The client XXXXX with object id XXXXX does not have authorization to perform action 'Microsoft.Resources/deployments/write' over scope

My service principle has reader role on the resource group. I'm trying to deploy the release pipeline for adf in Azure DevOps but got the below error:

The client 'XXXXXXXXXXX' with object id 'XXXXXXXXXXX' does not have authorization to perform action 'Microsoft.Resources/deployments/write' over scope 'XXXXXXXXXXXXXXXXXXXXXXXXXX' or the scope is invalid.If access was recently granted, please refresh your credentials. Please make sure the Service Principal with name NileshEDS-AzureDevOps-Service-Principal is assigned the right roles for the entity NileshEDS. Follow the link for more details: https://docs.microsoft.com/en-us/azure/role-based-access-control/role-assignments-portal Check out the troubleshooting guide to see if your issue is addressed: https://docs.microsoft.com/en-us/azure/devops/pipelines/tasks/deploy/azure-resource-group-deployment?view=azure-devops#troubleshooting. Task failed while creating or updating the template deployment.

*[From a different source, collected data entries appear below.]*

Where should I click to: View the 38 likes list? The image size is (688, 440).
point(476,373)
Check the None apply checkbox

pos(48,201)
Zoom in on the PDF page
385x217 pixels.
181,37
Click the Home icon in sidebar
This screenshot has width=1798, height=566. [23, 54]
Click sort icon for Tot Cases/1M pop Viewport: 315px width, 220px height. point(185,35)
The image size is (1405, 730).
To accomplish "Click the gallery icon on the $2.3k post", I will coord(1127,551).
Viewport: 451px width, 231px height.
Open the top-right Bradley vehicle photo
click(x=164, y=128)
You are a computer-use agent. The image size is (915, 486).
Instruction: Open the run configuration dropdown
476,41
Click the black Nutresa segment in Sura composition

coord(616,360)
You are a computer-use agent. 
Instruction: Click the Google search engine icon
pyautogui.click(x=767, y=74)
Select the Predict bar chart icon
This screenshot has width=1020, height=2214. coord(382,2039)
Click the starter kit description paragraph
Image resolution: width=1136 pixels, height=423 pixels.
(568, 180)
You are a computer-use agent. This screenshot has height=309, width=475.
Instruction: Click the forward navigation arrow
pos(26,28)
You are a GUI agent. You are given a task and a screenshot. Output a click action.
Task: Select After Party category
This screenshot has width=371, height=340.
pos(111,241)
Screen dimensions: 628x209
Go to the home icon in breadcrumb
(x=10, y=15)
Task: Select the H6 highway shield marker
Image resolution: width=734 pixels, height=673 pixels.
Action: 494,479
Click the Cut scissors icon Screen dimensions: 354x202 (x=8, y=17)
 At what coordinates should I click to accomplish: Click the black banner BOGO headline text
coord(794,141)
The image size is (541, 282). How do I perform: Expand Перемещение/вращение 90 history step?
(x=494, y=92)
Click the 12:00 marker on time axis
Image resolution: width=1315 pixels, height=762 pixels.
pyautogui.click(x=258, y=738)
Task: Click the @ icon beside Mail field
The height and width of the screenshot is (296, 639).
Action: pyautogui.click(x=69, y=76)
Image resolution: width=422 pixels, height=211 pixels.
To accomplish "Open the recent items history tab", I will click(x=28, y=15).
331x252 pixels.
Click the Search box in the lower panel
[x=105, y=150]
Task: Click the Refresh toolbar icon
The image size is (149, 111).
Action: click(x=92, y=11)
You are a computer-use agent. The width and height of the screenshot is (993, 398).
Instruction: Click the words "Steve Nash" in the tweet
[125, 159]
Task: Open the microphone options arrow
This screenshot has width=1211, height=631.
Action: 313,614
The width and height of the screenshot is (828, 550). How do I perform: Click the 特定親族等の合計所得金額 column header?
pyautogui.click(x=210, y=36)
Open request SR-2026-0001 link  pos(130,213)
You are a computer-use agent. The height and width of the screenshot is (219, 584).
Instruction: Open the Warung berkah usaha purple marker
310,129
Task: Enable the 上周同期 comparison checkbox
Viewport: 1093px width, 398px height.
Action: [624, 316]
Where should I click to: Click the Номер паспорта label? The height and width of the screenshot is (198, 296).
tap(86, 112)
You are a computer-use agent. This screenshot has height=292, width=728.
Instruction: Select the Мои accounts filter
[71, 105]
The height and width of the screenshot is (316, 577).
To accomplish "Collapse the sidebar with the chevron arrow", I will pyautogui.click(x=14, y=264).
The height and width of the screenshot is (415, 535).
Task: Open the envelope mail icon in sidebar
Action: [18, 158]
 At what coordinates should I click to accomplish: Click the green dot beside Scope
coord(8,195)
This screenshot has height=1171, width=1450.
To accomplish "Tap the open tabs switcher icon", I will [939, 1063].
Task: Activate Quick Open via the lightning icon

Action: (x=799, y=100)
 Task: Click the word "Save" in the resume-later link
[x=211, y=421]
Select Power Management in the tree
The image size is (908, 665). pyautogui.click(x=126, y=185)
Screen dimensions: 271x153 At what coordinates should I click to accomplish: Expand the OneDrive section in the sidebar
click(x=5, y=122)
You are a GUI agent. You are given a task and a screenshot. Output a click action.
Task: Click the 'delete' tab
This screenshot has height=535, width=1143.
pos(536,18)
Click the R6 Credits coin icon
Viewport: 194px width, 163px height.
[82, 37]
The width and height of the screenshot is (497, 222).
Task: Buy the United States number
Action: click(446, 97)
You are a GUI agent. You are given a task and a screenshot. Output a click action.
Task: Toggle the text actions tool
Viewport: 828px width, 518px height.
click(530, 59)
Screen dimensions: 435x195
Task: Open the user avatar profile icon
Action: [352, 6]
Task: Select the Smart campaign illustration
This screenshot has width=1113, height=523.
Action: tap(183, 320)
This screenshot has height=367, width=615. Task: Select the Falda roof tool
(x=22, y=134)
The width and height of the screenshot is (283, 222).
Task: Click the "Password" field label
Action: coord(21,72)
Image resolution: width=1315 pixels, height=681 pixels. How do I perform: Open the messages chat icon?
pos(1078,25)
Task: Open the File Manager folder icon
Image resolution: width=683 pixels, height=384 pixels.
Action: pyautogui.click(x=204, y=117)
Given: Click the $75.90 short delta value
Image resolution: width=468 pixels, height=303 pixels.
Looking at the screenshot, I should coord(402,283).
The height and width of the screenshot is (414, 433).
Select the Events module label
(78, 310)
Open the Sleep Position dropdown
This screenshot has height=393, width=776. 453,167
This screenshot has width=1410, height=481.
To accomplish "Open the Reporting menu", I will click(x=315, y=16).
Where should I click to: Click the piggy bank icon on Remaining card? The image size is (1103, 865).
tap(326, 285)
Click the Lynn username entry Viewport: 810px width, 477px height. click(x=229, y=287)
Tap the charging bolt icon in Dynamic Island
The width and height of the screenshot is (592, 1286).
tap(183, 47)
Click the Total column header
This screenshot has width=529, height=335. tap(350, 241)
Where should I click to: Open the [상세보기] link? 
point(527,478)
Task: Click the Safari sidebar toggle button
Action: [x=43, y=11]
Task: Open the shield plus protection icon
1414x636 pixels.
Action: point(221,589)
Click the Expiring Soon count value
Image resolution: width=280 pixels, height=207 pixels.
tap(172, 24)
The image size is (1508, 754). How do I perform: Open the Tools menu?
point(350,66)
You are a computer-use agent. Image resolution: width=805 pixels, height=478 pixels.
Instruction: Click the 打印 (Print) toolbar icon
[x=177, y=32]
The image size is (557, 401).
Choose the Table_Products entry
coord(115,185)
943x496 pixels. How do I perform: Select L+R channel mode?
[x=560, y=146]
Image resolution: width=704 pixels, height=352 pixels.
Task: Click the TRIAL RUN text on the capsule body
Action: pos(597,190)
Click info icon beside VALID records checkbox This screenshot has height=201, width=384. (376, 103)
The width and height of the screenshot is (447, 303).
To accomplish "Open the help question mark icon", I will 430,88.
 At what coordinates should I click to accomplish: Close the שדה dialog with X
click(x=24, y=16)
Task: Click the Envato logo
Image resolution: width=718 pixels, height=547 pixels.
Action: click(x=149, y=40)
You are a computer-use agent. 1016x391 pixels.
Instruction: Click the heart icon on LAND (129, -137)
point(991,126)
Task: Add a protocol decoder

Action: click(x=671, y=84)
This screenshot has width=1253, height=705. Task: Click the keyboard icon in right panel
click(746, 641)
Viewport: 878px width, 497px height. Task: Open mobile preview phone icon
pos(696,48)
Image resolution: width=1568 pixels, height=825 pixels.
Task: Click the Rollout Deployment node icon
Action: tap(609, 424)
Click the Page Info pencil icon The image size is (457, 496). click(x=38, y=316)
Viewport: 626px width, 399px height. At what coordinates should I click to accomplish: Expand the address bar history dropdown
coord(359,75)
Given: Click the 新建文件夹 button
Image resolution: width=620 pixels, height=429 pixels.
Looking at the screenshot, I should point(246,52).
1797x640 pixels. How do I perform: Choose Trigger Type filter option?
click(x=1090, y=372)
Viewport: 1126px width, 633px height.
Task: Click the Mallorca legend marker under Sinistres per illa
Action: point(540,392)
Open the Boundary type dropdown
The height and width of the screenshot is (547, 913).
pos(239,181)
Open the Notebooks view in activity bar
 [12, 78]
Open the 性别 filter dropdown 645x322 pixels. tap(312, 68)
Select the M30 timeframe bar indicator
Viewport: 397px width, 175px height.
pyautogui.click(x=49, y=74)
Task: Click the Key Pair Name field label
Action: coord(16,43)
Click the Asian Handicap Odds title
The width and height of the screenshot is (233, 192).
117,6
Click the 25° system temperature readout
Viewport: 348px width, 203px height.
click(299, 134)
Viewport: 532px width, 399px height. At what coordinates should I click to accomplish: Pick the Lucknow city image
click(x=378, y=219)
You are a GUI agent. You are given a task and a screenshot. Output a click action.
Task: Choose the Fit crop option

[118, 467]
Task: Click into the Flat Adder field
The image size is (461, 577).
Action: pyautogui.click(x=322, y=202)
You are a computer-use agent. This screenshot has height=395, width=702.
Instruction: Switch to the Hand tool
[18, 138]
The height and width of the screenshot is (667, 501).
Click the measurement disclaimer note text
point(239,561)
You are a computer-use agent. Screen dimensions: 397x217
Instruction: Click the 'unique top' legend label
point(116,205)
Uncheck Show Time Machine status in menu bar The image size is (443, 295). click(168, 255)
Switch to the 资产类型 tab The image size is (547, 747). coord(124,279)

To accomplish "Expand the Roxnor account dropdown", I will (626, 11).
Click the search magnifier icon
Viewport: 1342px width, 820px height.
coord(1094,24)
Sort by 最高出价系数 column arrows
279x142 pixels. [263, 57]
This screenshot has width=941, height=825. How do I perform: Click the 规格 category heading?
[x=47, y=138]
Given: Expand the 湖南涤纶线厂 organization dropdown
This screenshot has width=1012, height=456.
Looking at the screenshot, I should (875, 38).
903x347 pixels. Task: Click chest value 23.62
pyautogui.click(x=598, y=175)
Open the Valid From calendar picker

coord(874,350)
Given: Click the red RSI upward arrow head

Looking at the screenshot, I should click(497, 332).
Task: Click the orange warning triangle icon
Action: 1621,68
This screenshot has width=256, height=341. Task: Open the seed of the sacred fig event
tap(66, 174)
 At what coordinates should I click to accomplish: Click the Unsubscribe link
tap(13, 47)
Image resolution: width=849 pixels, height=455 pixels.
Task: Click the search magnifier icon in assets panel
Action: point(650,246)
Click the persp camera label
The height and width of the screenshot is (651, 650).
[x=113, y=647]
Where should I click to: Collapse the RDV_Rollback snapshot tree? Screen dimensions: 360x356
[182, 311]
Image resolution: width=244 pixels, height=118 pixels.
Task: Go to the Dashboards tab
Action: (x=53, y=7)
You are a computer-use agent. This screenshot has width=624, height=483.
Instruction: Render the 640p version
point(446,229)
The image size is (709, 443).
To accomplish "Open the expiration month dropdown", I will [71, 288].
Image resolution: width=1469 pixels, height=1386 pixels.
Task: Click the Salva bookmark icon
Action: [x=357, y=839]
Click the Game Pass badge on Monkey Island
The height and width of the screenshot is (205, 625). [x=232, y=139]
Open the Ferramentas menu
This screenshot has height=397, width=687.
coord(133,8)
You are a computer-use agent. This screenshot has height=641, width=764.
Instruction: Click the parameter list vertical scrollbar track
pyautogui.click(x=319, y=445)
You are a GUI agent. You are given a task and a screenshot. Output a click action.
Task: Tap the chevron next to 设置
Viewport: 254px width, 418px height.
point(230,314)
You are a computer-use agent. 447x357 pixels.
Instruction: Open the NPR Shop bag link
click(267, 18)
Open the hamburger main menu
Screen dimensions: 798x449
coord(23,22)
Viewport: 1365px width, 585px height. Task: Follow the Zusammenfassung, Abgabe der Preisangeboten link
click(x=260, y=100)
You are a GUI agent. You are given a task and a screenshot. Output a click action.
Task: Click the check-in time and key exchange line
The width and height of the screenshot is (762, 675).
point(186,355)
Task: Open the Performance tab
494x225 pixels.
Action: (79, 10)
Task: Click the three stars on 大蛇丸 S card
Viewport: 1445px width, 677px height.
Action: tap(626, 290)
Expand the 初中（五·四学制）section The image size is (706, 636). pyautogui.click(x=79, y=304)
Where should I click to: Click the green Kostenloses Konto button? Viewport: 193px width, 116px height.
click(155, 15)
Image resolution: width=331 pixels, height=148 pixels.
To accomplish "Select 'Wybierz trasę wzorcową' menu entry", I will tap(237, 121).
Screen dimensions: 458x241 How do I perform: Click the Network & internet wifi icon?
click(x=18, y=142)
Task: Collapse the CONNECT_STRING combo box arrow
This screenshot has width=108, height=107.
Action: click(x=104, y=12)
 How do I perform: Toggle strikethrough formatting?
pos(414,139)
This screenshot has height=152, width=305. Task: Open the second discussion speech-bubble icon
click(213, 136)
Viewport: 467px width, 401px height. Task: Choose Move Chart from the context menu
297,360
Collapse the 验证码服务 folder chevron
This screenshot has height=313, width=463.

My organization is bound to provide minimal access to the service principle. What minimal access(read, write, contributor, owner) should my service principle have to successfully deploy my release pipeline for adf in azure devops?

-Thank You!

I can reproduce the same error with reader role assigned to the service principal.

Checked on my side, to resolve the error, you should grant Data Factory Contributor role on the resource group where your ADF resides as minimum access. The access will be inherited to the target ADF.

Then the deployment to DataFactory will be succeeful.

If you would like to only choose between the roles(read, write, contributor, owner), it's contributor.